Season’s greetings, brahs and fembrahs. Christmas is only a week away, and everyone around Brahsome headquarters (Brinson’s mom’s basement) seems to be full of the holiday spirit. We’ve been decorating the tree, hanging mistletoe (strange, considering Brinson’s mom is the only fembrah in this piece), and decking the halls with bows of holly, fa la la la laaah… la la… la laaah. Actually, I lied. There’s been no hall decking. At any rate, this time of year always brings me back to the same argument- is Christmas the best holiday? And, it always brings be to the same answer- no. Thanksgiving is. Let’s explore why, shall we?
So you like Christmas the best, huh? Well, go fuck yourself, because I don’t. Here’s a list of reason’s turkey day dominates the birthday of your lord and savior:
1. Made from scratch stuffing > hand knitted sweaters
2. Thanksgiving celebrates the friendship established between the native Americans, who gave us corn, and our forefather Pilgrims, who gave them Small Pox. Mmmmmm, corn.
3. The main purpose of Thanksgiving is to eat as much as your stomach can hold, then sleep it off, then go back for more later in the day. It’s the ultimate in American holidays- all about excess.

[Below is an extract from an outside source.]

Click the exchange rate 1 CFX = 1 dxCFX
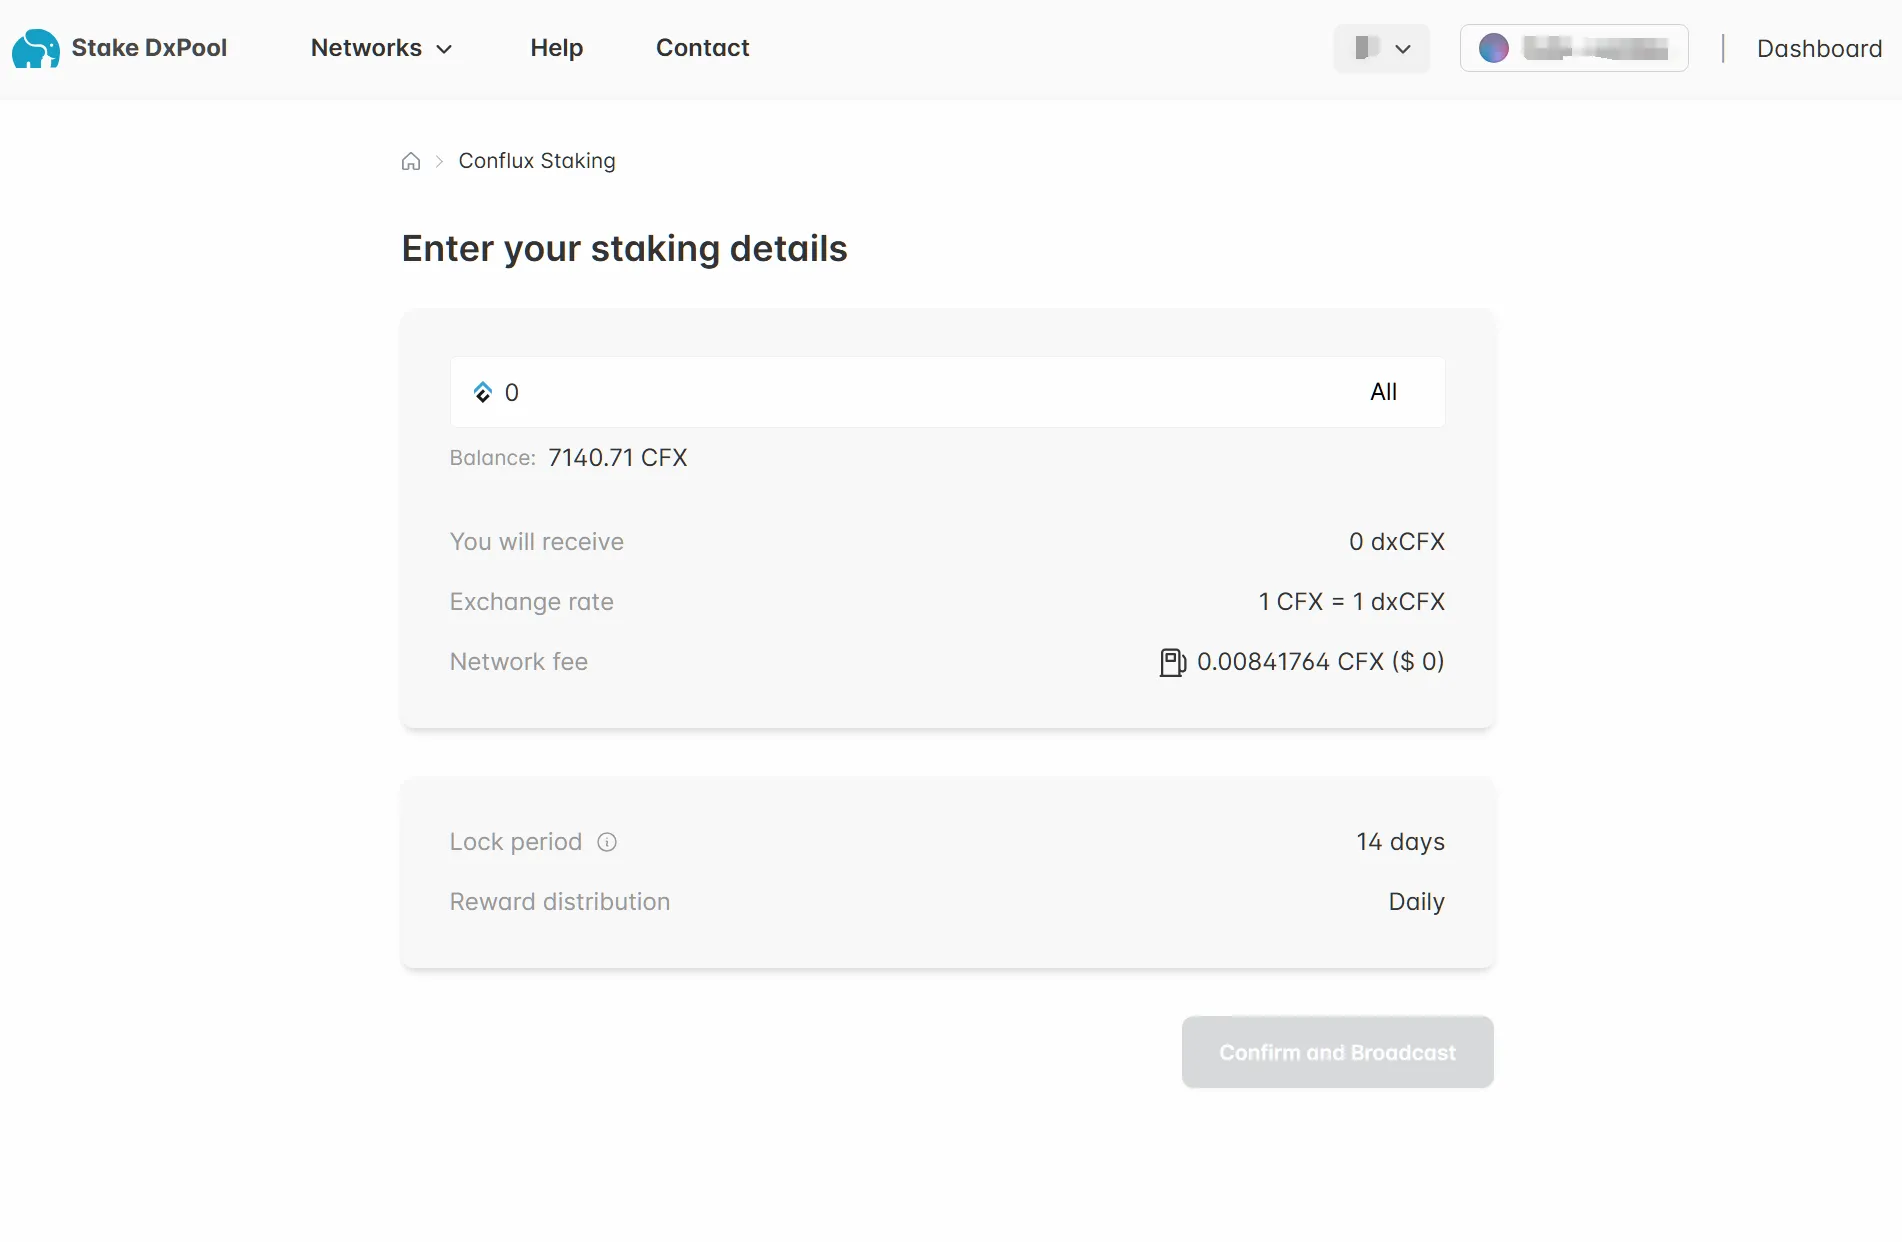The width and height of the screenshot is (1902, 1242). [x=1351, y=601]

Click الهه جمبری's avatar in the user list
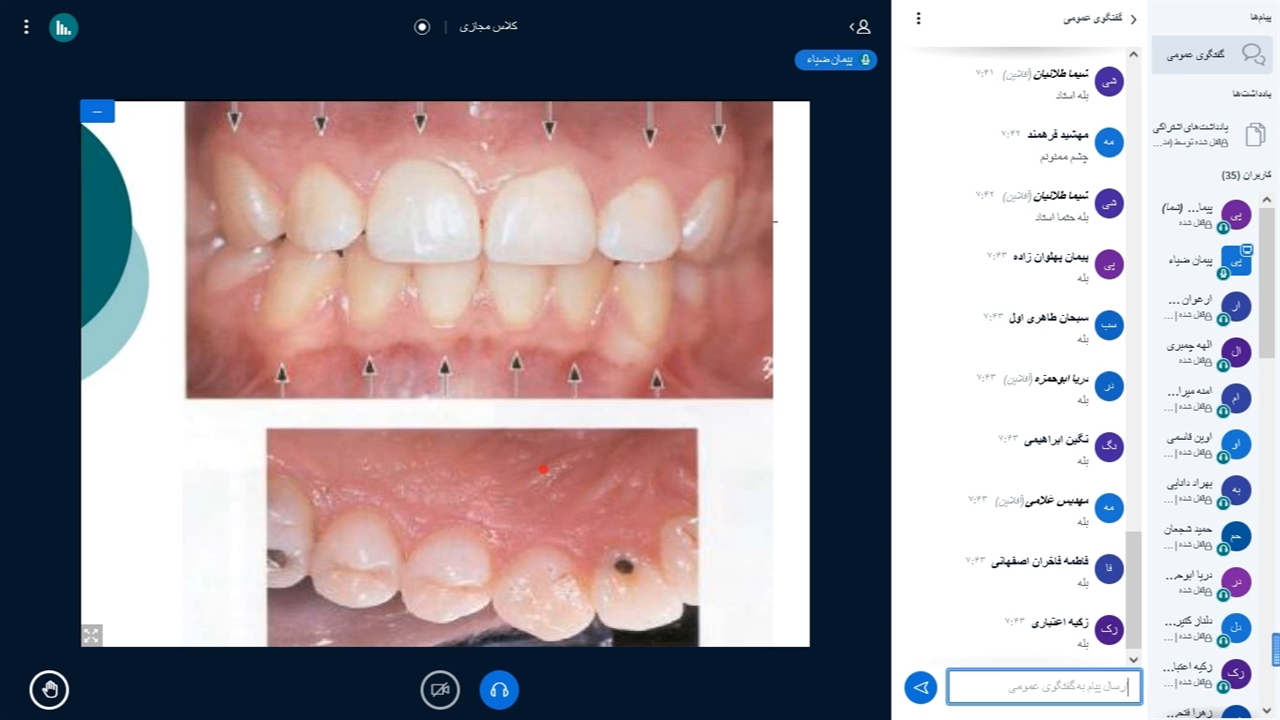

4. Don’t kid yourself- the conditions the elves live and work in up at the North Pole is alot closer to a sweatshop than you want to admit.
5. Who the fuck is Santa Claus anyways? At least with the Pilgrims there was someone you could emulate- John Smith was a raging badass who just happened to be plowing a hot little 18 year old number who was the Chief’s daughter. Doesn’t Pocahontas just sound hot?

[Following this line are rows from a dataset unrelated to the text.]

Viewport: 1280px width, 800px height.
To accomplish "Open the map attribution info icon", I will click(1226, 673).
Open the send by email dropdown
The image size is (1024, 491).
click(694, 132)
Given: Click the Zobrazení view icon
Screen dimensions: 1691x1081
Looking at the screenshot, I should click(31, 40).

6. On Christmas night, you basically have to spend time with your family. The night of Thanksgiving, assuming you can pry yourself out of the tryptophan induced couch coma, all your high school buddies are at the bar getting blackfaced.
7. On Thanksgiving, all you want is a fried turkey, some stuffing, mashed potatoes, green bean casserole, yams, rolls, cranberry relish, and maybe some random thing your grandma makes that I don’t even know about but it’s dank as hell, and you always get all of it. On Christmas, you want Guitar Hero 3, but you get a toaster oven and several pairs of tube sox.
8. There are no awful Thanksgiving songs that your mom has on repeat on the stereo.
9. Three football games on Thanksgiving. Zero on Christmas.
10. I’m Jewish, so fuck Christmas.
And there you have it. 10 reasons why Thanksgiving is the superior holiday. Disagree? Post a comment, and I’ll gladly debate with (ridicule) you.